In full and word for word, return the listing that follows.

------

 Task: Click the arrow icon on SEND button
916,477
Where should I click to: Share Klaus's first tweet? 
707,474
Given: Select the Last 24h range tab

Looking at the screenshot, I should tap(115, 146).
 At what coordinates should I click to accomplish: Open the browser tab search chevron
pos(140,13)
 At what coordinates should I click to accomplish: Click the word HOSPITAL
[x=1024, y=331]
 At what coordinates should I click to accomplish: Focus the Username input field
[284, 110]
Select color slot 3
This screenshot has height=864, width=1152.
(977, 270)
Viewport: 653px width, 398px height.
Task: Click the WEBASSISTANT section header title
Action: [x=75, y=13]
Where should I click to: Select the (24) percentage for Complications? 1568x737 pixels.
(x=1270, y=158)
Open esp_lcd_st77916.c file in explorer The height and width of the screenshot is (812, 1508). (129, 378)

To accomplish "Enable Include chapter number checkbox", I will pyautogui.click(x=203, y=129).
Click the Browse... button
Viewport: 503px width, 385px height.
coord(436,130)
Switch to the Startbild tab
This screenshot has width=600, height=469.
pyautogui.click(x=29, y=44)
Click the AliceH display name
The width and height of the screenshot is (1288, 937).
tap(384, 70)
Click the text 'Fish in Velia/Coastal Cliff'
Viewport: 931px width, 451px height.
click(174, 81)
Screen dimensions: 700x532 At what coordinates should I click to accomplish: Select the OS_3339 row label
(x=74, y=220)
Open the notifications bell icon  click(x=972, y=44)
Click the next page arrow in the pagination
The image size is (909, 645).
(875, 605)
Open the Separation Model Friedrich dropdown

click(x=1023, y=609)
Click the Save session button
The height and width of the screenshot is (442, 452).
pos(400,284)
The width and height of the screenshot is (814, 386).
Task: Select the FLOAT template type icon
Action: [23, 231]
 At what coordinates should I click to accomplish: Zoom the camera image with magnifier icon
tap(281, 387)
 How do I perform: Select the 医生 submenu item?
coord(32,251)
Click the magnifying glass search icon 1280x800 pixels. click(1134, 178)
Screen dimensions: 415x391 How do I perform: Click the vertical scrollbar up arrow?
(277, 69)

------

| Reply to the exercise |
 Task: Click the arrow icon on SEND button
916,477
Where should I click to: Share Klaus's first tweet? 
707,474
Given: Select the Last 24h range tab

Looking at the screenshot, I should tap(115, 146).
 At what coordinates should I click to accomplish: Open the browser tab search chevron
pos(140,13)
 At what coordinates should I click to accomplish: Click the word HOSPITAL
[x=1024, y=331]
 At what coordinates should I click to accomplish: Focus the Username input field
[284, 110]
Select color slot 3
This screenshot has height=864, width=1152.
(977, 270)
Viewport: 653px width, 398px height.
Task: Click the WEBASSISTANT section header title
Action: [x=75, y=13]
Where should I click to: Select the (24) percentage for Complications? 1568x737 pixels.
(x=1270, y=158)
Open esp_lcd_st77916.c file in explorer The height and width of the screenshot is (812, 1508). (129, 378)

To accomplish "Enable Include chapter number checkbox", I will pyautogui.click(x=203, y=129).
Click the Browse... button
Viewport: 503px width, 385px height.
coord(436,130)
Switch to the Startbild tab
This screenshot has width=600, height=469.
pyautogui.click(x=29, y=44)
Click the AliceH display name
The width and height of the screenshot is (1288, 937).
tap(384, 70)
Click the text 'Fish in Velia/Coastal Cliff'
Viewport: 931px width, 451px height.
click(174, 81)
Screen dimensions: 700x532 At what coordinates should I click to accomplish: Select the OS_3339 row label
(x=74, y=220)
Open the notifications bell icon  click(x=972, y=44)
Click the next page arrow in the pagination
The image size is (909, 645).
(875, 605)
Open the Separation Model Friedrich dropdown

click(x=1023, y=609)
Click the Save session button
The height and width of the screenshot is (442, 452).
pos(400,284)
The width and height of the screenshot is (814, 386).
Task: Select the FLOAT template type icon
Action: [23, 231]
 At what coordinates should I click to accomplish: Zoom the camera image with magnifier icon
tap(281, 387)
 How do I perform: Select the 医生 submenu item?
coord(32,251)
Click the magnifying glass search icon 1280x800 pixels. click(1134, 178)
Screen dimensions: 415x391 How do I perform: Click the vertical scrollbar up arrow?
(277, 69)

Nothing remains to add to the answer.